Turning a pandemic bake sale into a full-blown business? For Babka Bailout, it’s a piece of cake
August 14, 2024 | By Sophie HaresWhen Michal Prevor’s housekeeper Carmen’s work dried up after the pandemic hit in 2020, the pair started searching for ways to raise money to support her family.
That’s when Prevor began thinking about babkas, the braided Jewish coffee cake her husband would treat the family to on holidays or weekends.
With his help, she and Carmen learned how to bake his family recipe. Then they adopted a digital version of the trusty bake sale fundraiser and began selling babkas around Jersey City by posting details on a local moms Facebook group.
Stunned to get 50 orders within minutes, the two worked around the clock to roll out yards of dough, slather on layers of chocolate spread and bake the loaves in Prevor’s kitchen, before driving around the area to deliver them.
The more often Prevor posted her freshly baked goods online, the more sharply sales rose. She soon realized they could turn their bake sale into a full-scale business. So she set up Babka Bailout, renting commercial kitchen space nearby after her oven door fell off during one baking spree.
The story of Babka Bailout’s birth holds some of the most vital truths about running a food business today. The pandemic devastated the restaurant industry, but it also gave rise to a new generation of food entrepreneurs who harnessed the power of digitalization and social media. By hyperfocusing on one product and operating out of shared commercial kitchens (or even a private one), entrepreneurs like Prevor are able to build a business before adding the burdens and stresses of a brick-and-mortar store — high rents, staffing issues and food waste.

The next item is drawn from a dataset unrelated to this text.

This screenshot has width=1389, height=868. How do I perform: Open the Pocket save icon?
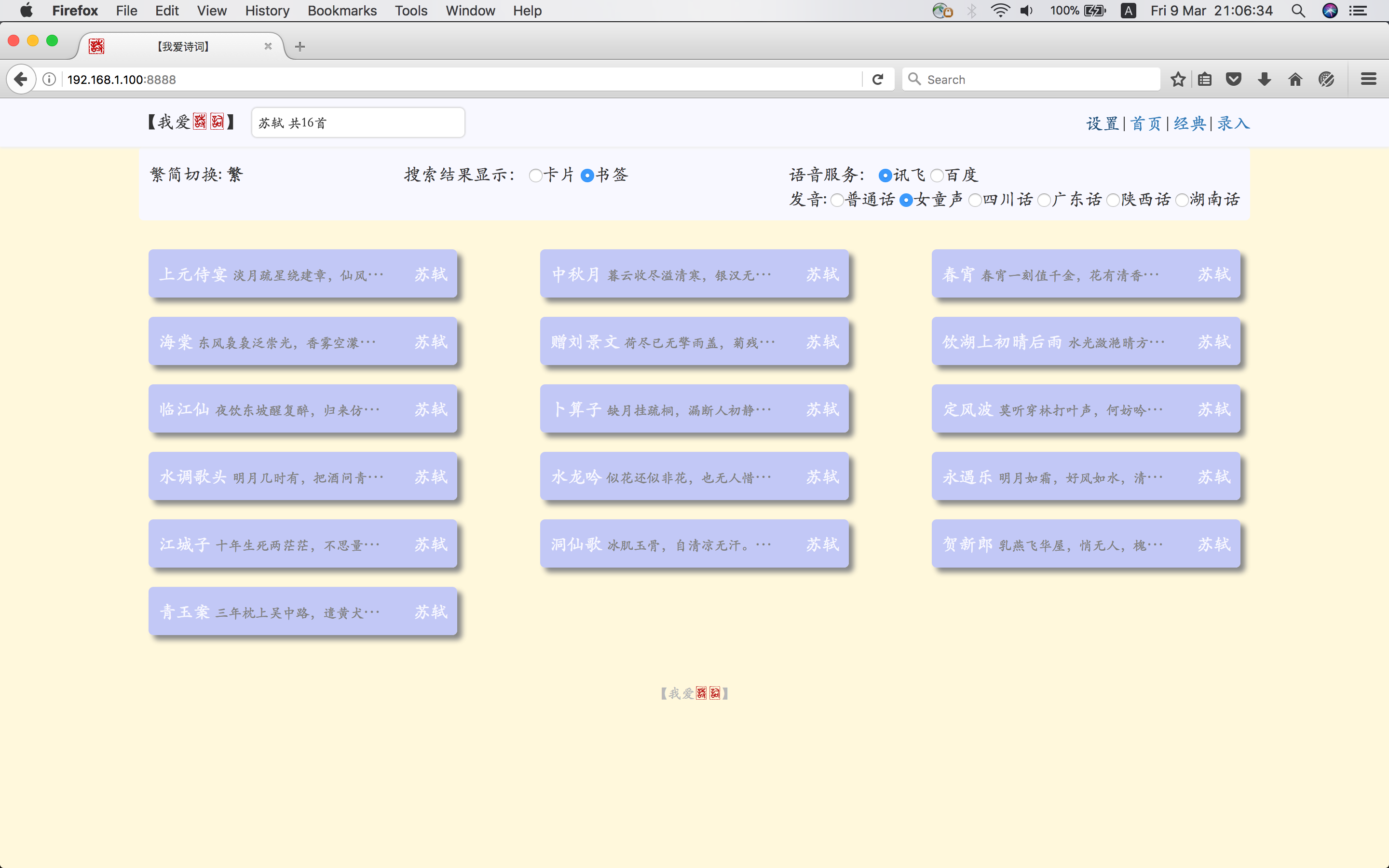[1233, 79]
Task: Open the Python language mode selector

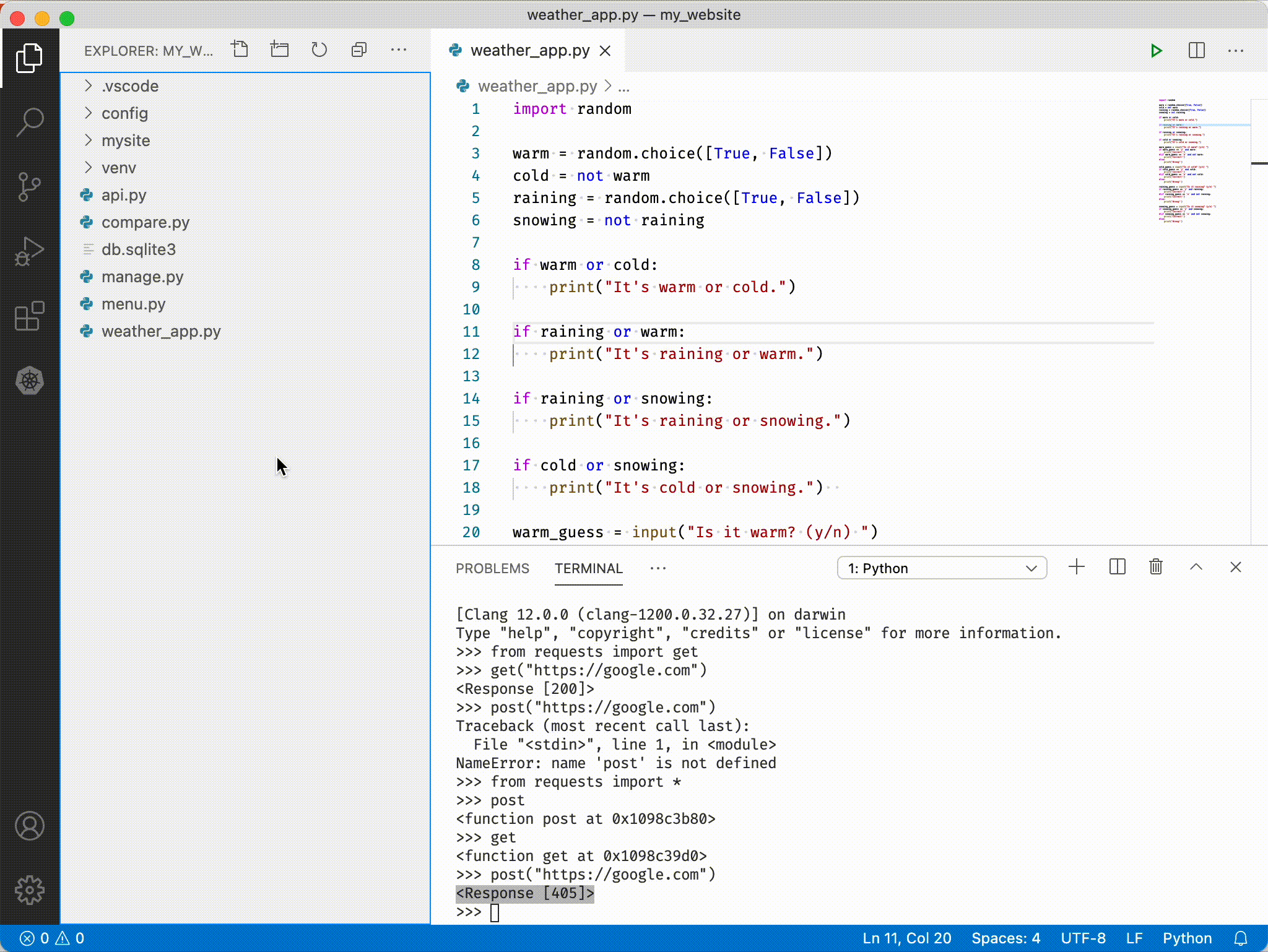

Video produced by Rebecca Abraham and Tanay Davis and edited by Arsalan Danish
A streak of creativity also helps. Based in Jersey City, known as one of the U.S.’s most ethnically diverse cities, Prevor wanted to give babkas a twist. So, alongside the traditional chocolate or cinnamon versions of the bread that originated in Eastern Europe, she adapted cross-cultural savory and sweet creations to help reach new markets.
Babka Bailout offers Japanese-inspired black sesame babka, Brie guava, and dulce de leche, which rank alongside Fruity Pebbles-filled cereal milk babkas as some of its best sellers. Babka s’mores at winter pop-ups. Babka ice cream sundaes at summer festivals.
As a result, Babka Bailout is not merely an exercise in Jewish nostalgia; it is cultivating new culinary traditions for different people. For instance, many Filipino customers head straight for the ube Nutella Oreo ganache babka, made with the distinctively dark purple yam native to the Philippines and popular in many desserts there.
Like many pandemic-era ventures, Babka Bailout used e-commerce to feed its growth. Alongside its small Jersey City storefront, it now sells babkas through its website to clients across the country who find it hard to access the popular Jewish treat.
“Digitalization is huge for businesses today,” says Prevor, who is Israeli but grew up in the Dominican Republic. “It gives me the opportunity to have a much larger business and to thrive not only locally but nationwide.”
Running a hybrid business could be key to ensuring Babka Bailout survives its first few years, which are often the most challenging for small businesses as they grapple with cash flow and finding the financing they need to expand. Research from the Mastercard Economics Institute, however, shows that small-business survival rates are almost back to pre-pandemic levels, with hybrid online and in-person ventures having a stronger chance of staying afloat.
After years spent traveling abroad for her family’s agricultural technology company, Prevor loves that her new entrepreneurial lifestyle has given her more time to spend with her children, although running her own company has proven to have a steep learning curve.
Through trial and error, she quickly realized that the best way to grow Babka Bailout was to split tasks and harness her team’s individual strengths rather than try to do it all herself.
With Carmen overseeing the bakery, Prevor now focuses on increasing sales and orchestrating the capital needed to grow the business, which also sells its babkas at street markets and wholesale to cafés and supermarkets.
Her advice for anyone looking to open a food business: First, roll up your sleeves and spend time behind a counter to learn how to deal with customers and get a handle on the industry.
“You really have to be on the job and get your hands dirty,” she says. “You don’t go to university to learn this.”